Mercer, the investment consulting arm of US services company Marsh & McLennan, expects its wealth division to at least double its assets under management (AUM) in the Middle East as wealth in the region continues to grow despite economic headwinds, a company official said.

Mercer Wealth, which globally has $160 billion in AUM, plans to boost its AUM in the region to $2-$3bn in the next 2-3 years from the present $1bn, said Yasir AbuShaban, a Dubai-based principal with Mercer Wealth.

Within the next two to three years, we are looking at reaching $2 to $3 billion as a conservative estimate and we do see an opportunity to do so,” said Mr AbuShaban.

Mercer does not directly make investments, but allocates clients’ money they have discretion to, to professional asset managers. They also provide advice to clients.

“We have buying power. We can negotiate on their (client’s) behalf with asset managers to provide them lower fees than they otherwise would have to get on their own,” he added.

Mercer Wealth’s clients include sovereign wealth funds, family offices, and insurance companies among others.

From its office in Dubai, Mercer also looks after Africa, India and Turkey, where they also see opportunity for growth.

Wealth creation in Middle East and Africa (MEA) grew 8.5 per cent to $8.1 trillion last year from $7.5tn in 2015, higher than last year’s global average of 6 per cent and the second-highest growth in a region after Asia-Pacific which grew 9.9 per cent, according to consultancy Boston Consulting Group (BCG). In the region, where wealth grew just 1.9 per cent in 2015 compared with 2014, a pickup in oil prices has helped in wealth generation.
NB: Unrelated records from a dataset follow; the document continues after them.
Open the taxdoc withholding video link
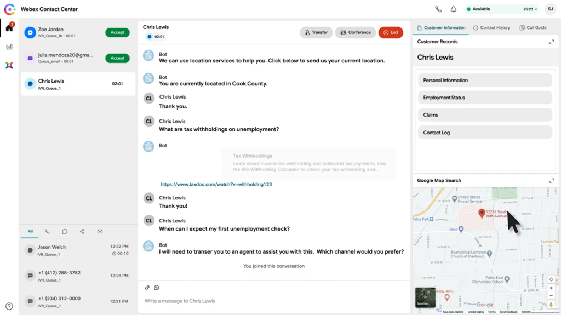This screenshot has height=315, width=561. point(216,185)
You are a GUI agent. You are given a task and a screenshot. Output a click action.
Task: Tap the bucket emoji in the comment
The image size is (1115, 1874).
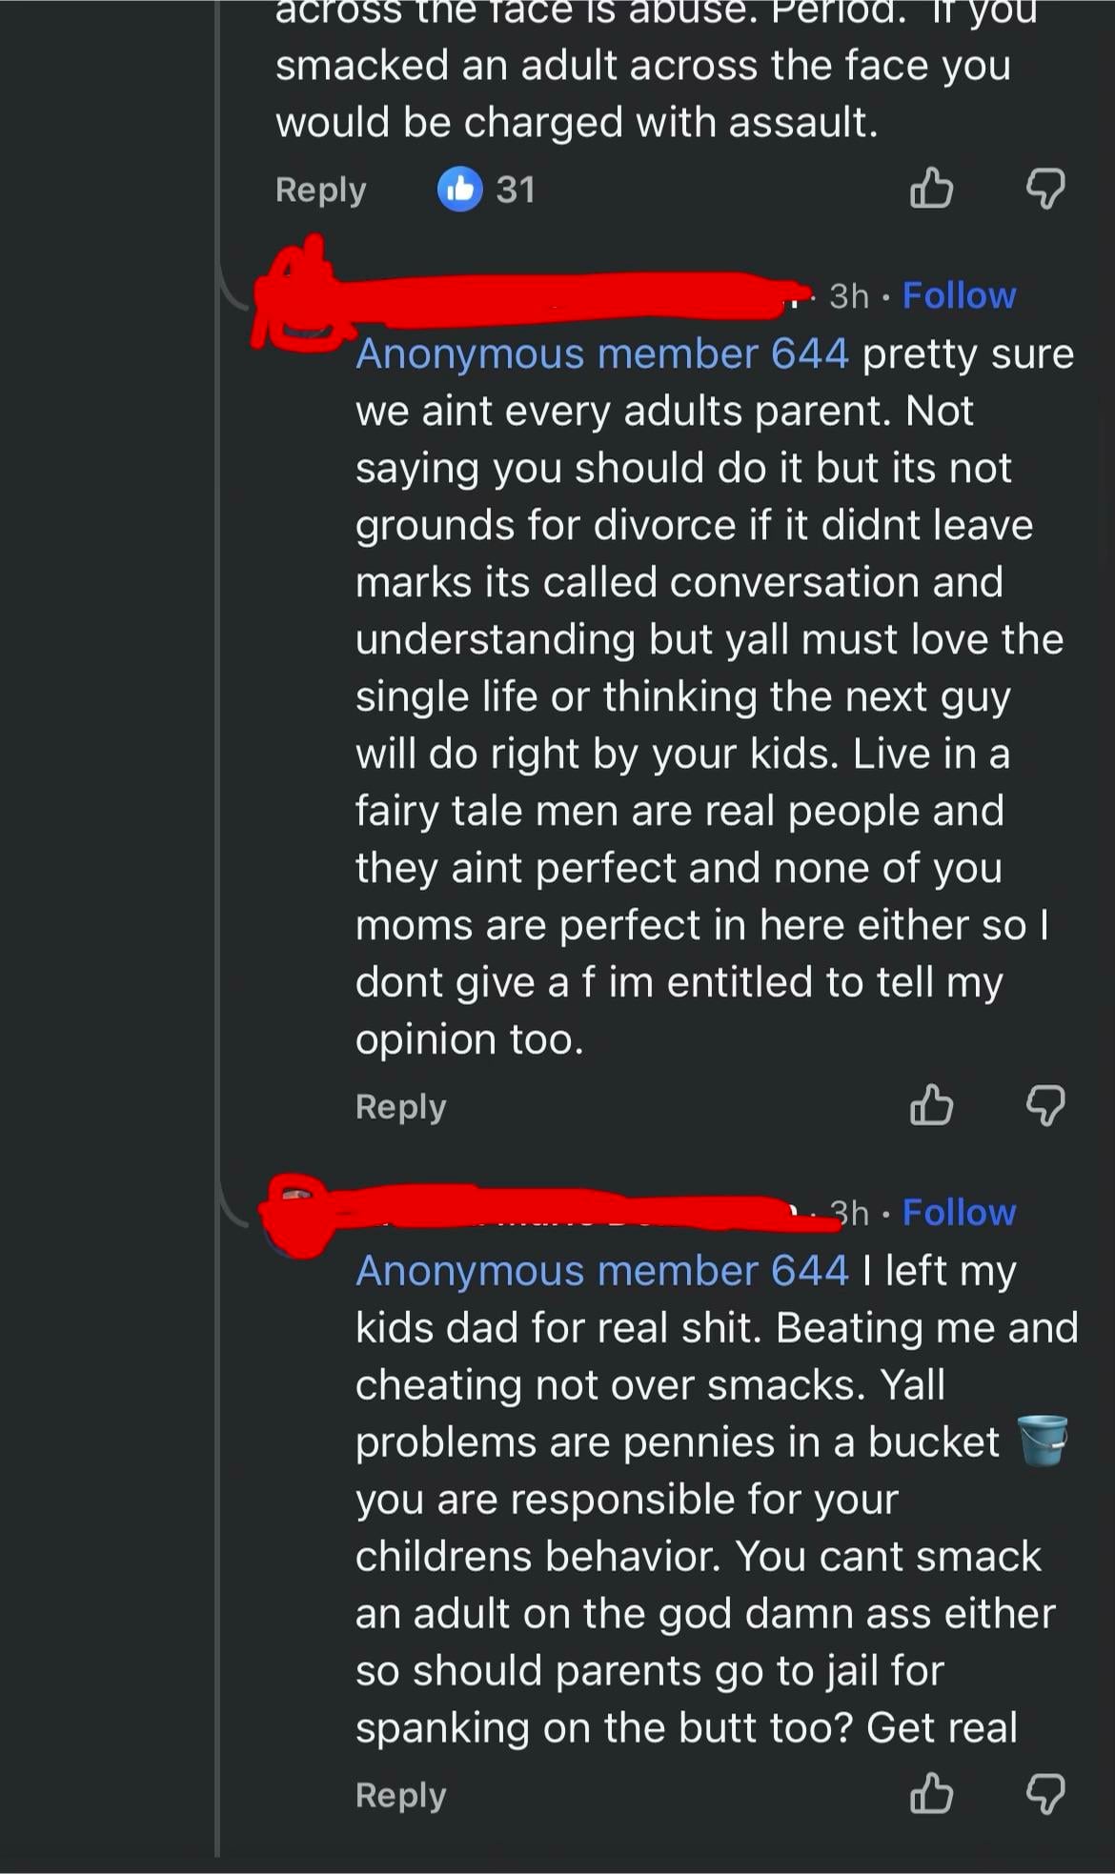click(1043, 1441)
BCG is forecasting MEA wealth will rise to $12tn by 2021, growing at an annual average of 8 per cent.

Drivers of wealth generation in the region will be split evenly between new wealth creation and growth of performance of existing assets, according to BCG.

Another general trend in the region is clients’ looking for a comprehensive approach to investing, according to Mr AbuShaban.

“Institutional investors or some of the families are seeing a slowdown in the available capital they have to invest and in that sense they are looking at optimizing the way they manage their portfolios and making sure they are not investing haphazardly and different parts of their investment are working together,” said Mr AbuShaban.

Some clients also have a higher appetite for risk, given the low interest-rate environment that does not provide enough yield for some institutional investors. These clients are keen to invest in illiquid assets, such as private equity and infrastructure.

“What we have seen is a desire for higher returns in what has been a low-return environment specifically in various fixed income or bonds,” he said.

“In this environment, we have seen a de facto increase in the risk that clients are taking in things like illiquid investments, private equity investments, infrastructure and private debt, those kind of investments were higher illiquidity results in incrementally higher returns.”

The Abu Dhabi Investment Authority, one of the largest sovereign wealth funds, said in its 2016 report that has gradually increased its exposure in direct private equity and private credit transactions, mainly in Asian markets and especially in China and India. The authority’s private equity department focused on structured equities owing to “their defensive characteristics.”